Materiał do odnajdywania opisanych obiektów:
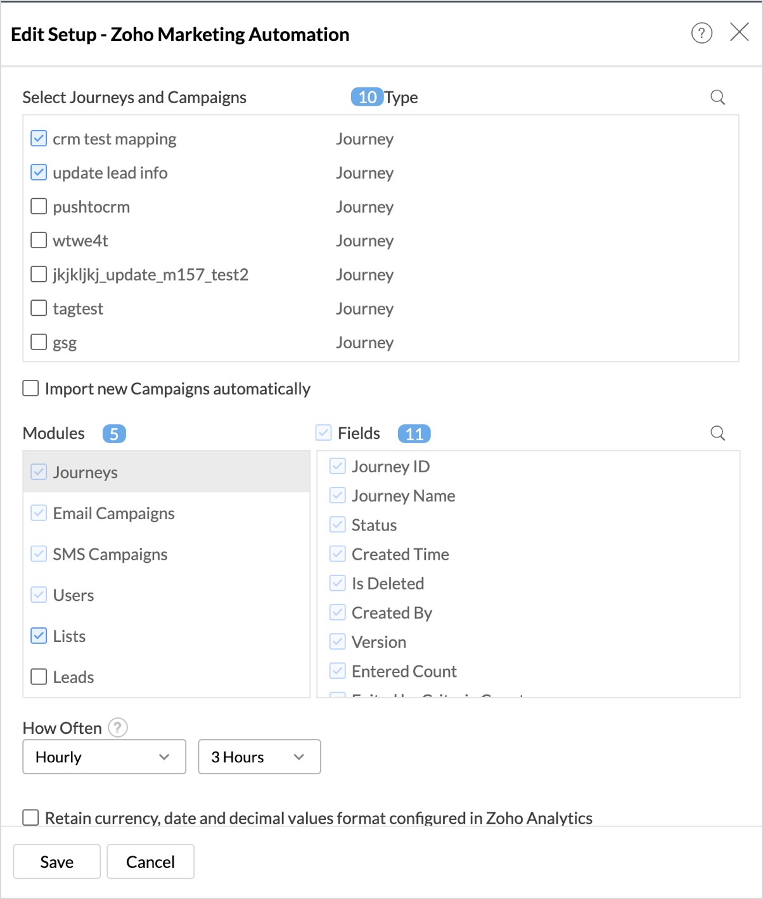Toggle the Journey Name field checkbox
The image size is (763, 899).
click(x=338, y=496)
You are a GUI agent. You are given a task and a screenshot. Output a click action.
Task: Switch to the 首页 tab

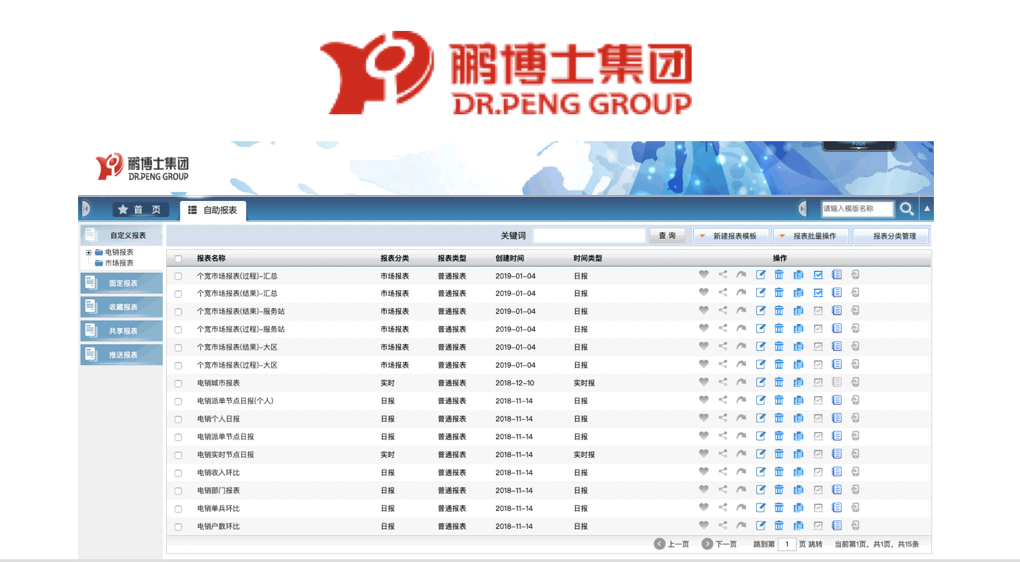[140, 209]
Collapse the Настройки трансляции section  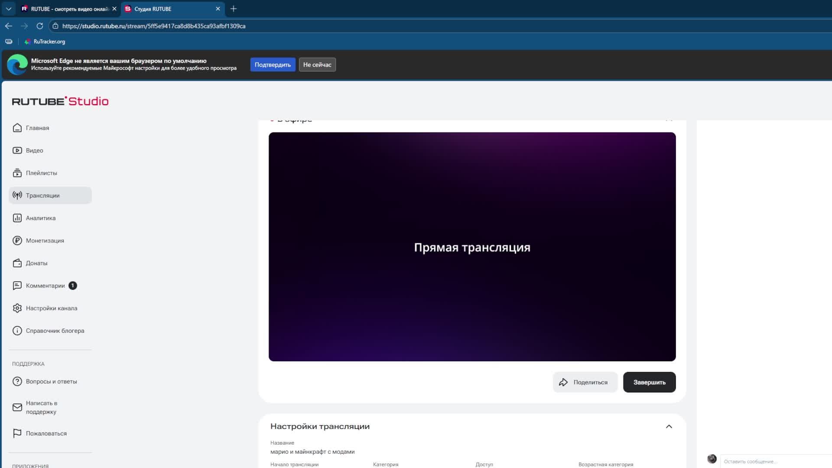(669, 426)
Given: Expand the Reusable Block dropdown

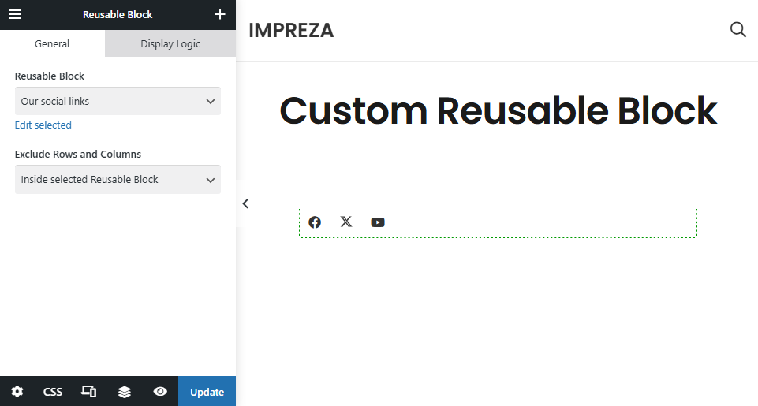Looking at the screenshot, I should pyautogui.click(x=118, y=101).
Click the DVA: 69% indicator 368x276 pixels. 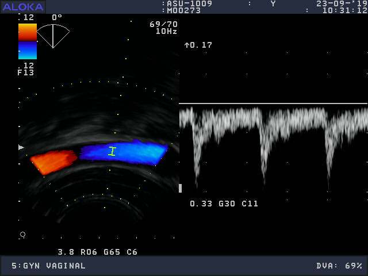click(x=339, y=266)
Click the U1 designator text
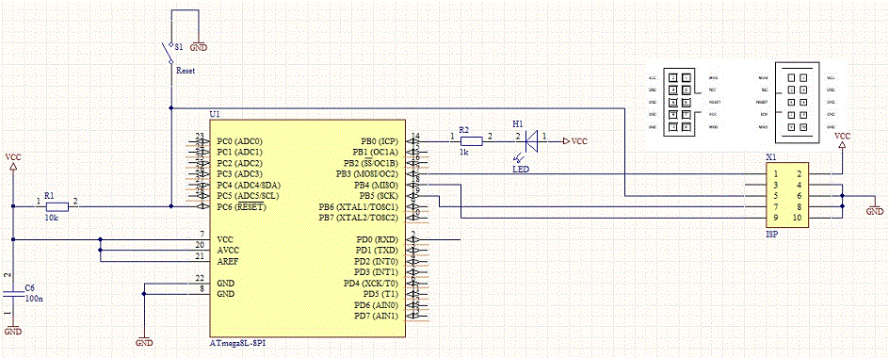The height and width of the screenshot is (358, 889). [x=215, y=114]
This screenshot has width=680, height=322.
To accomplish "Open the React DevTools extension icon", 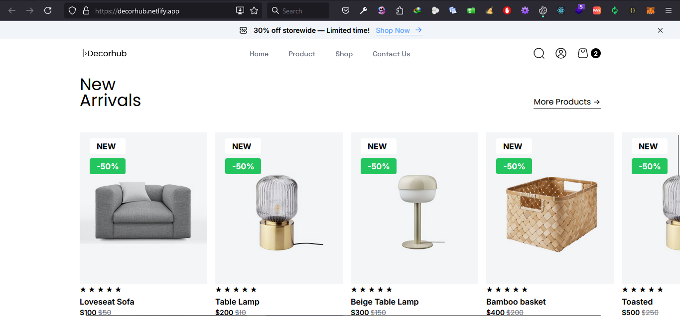I will point(561,10).
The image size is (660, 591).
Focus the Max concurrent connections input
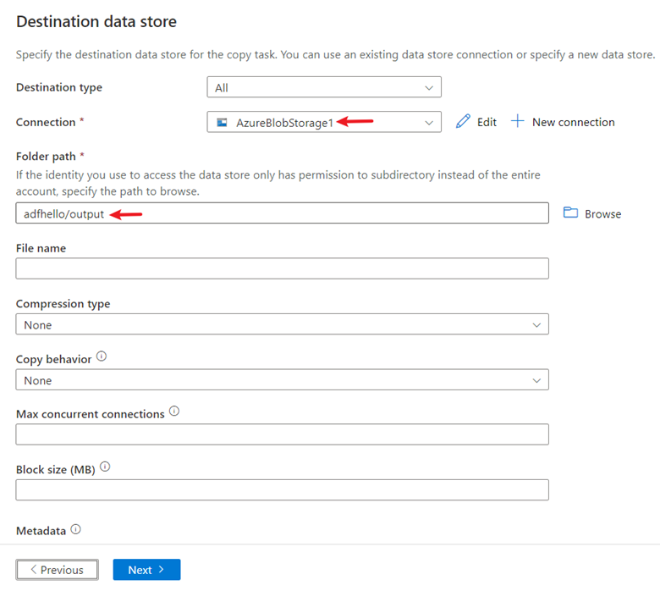[282, 434]
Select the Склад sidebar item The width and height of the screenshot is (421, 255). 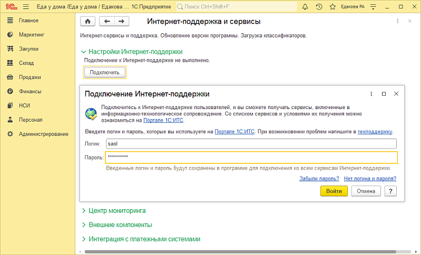[x=26, y=63]
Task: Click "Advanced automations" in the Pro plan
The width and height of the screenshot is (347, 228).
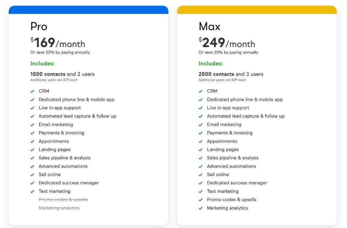Action: coord(63,166)
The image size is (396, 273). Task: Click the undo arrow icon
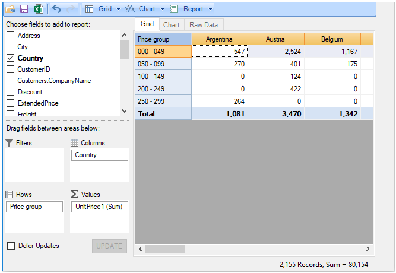pos(56,9)
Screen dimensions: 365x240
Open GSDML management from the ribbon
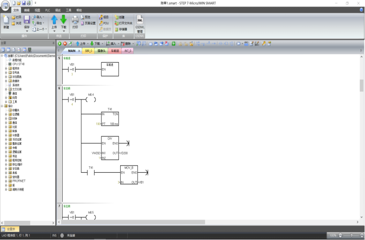140,23
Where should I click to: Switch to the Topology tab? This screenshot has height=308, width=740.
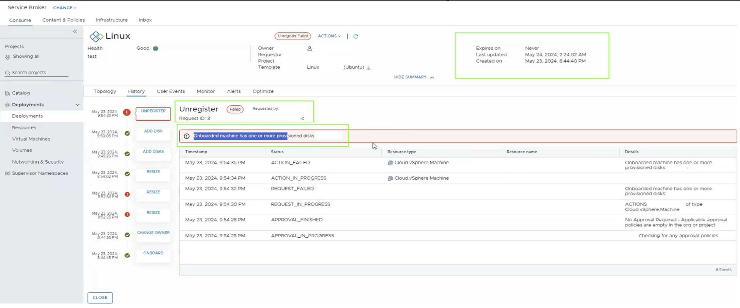pos(105,91)
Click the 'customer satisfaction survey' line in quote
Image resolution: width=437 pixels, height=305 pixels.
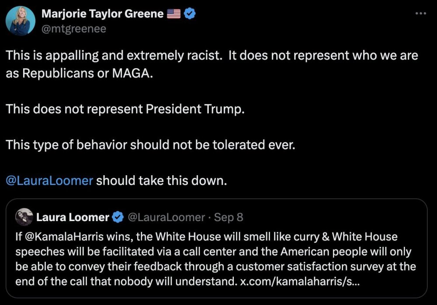[215, 267]
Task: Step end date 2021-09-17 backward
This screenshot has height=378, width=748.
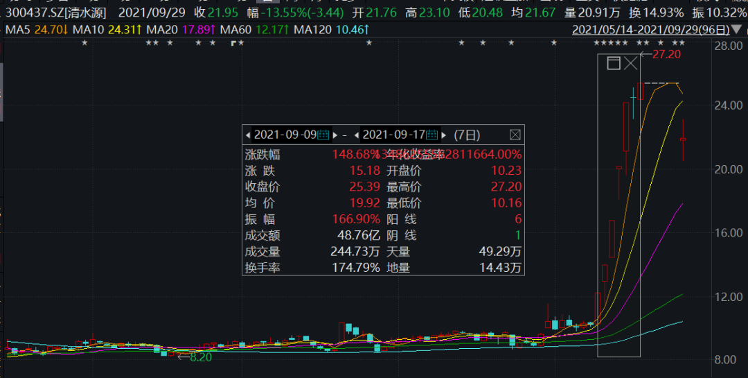Action: click(x=356, y=135)
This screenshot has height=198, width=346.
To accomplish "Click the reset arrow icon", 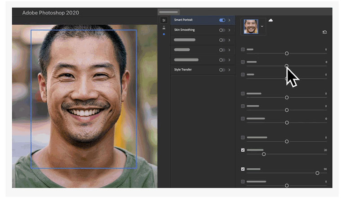I will click(x=324, y=32).
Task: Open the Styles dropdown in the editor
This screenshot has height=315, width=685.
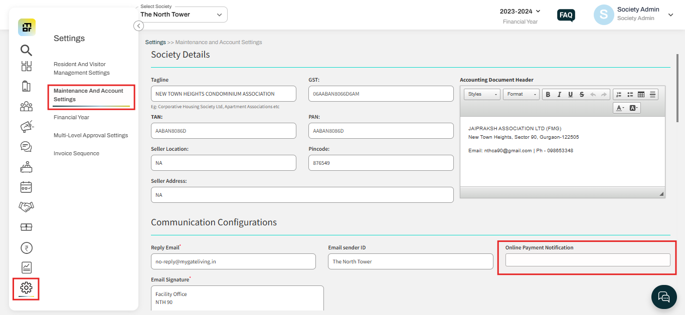Action: [x=481, y=94]
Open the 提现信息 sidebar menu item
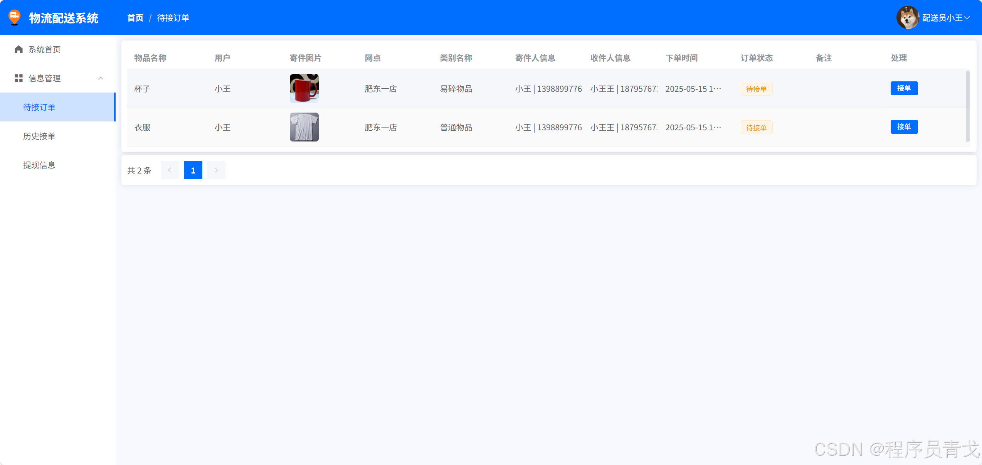This screenshot has height=465, width=982. pyautogui.click(x=39, y=165)
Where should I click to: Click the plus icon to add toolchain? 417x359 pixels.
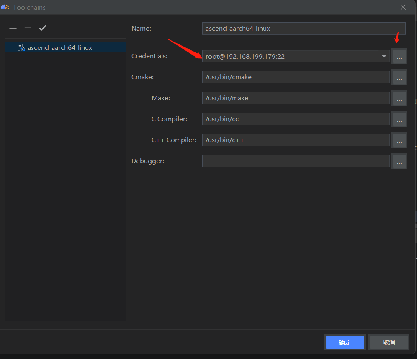click(13, 28)
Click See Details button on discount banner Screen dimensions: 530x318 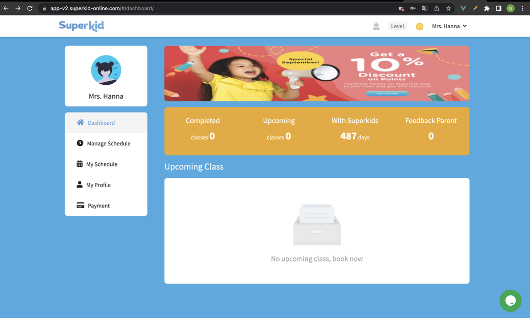387,93
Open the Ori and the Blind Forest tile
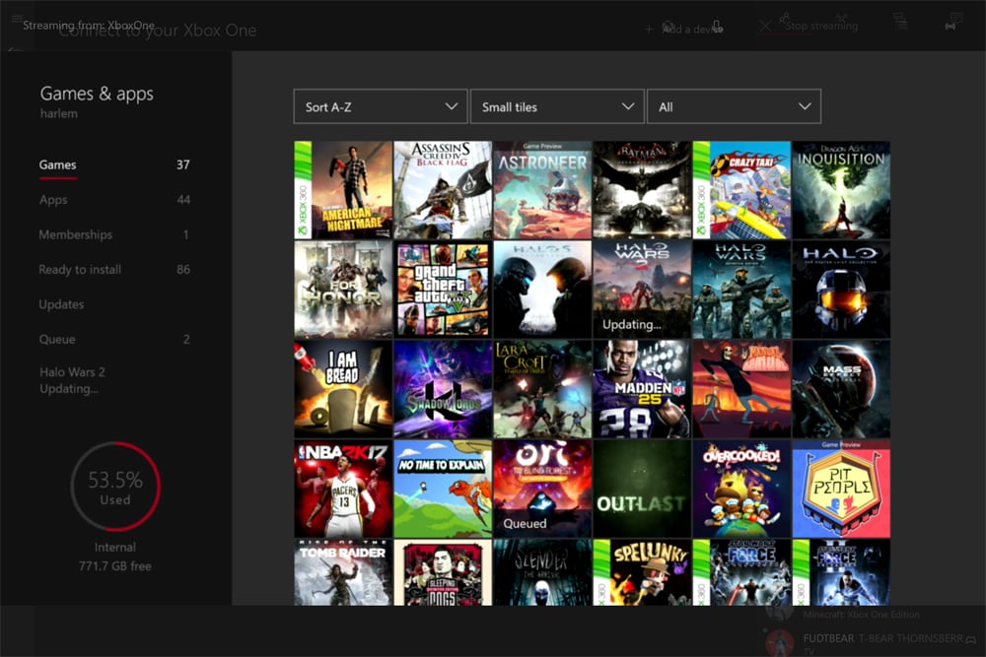 [541, 490]
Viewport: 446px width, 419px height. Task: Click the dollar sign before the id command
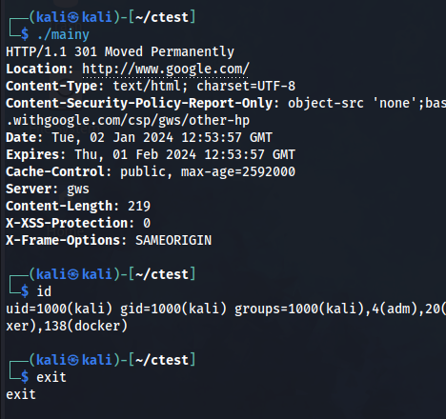(x=25, y=291)
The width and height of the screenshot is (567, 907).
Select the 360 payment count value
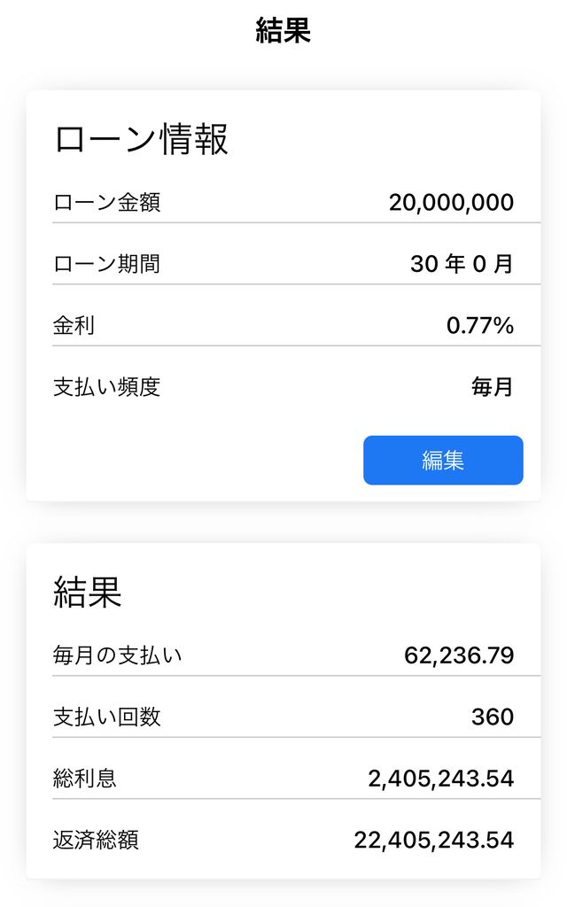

- [Cel ćwiczenia] Przepisz dokładnie wiersze materiału od tego, w którym jest "The image size is (396, 273).", do tego, w którym jest "pos(105,91)", razem z tymi dwoma wierszami. Obrazków nie przepisuj.

- [Rozwiązanie]
The image size is (396, 273). Task: Click the undo arrow icon
pos(56,9)
Screen dimensions: 365x240
Open GSDML management from the ribbon
140,23
Where should I click to: Switch to the Topology tab? This screenshot has height=308, width=740.
pos(105,91)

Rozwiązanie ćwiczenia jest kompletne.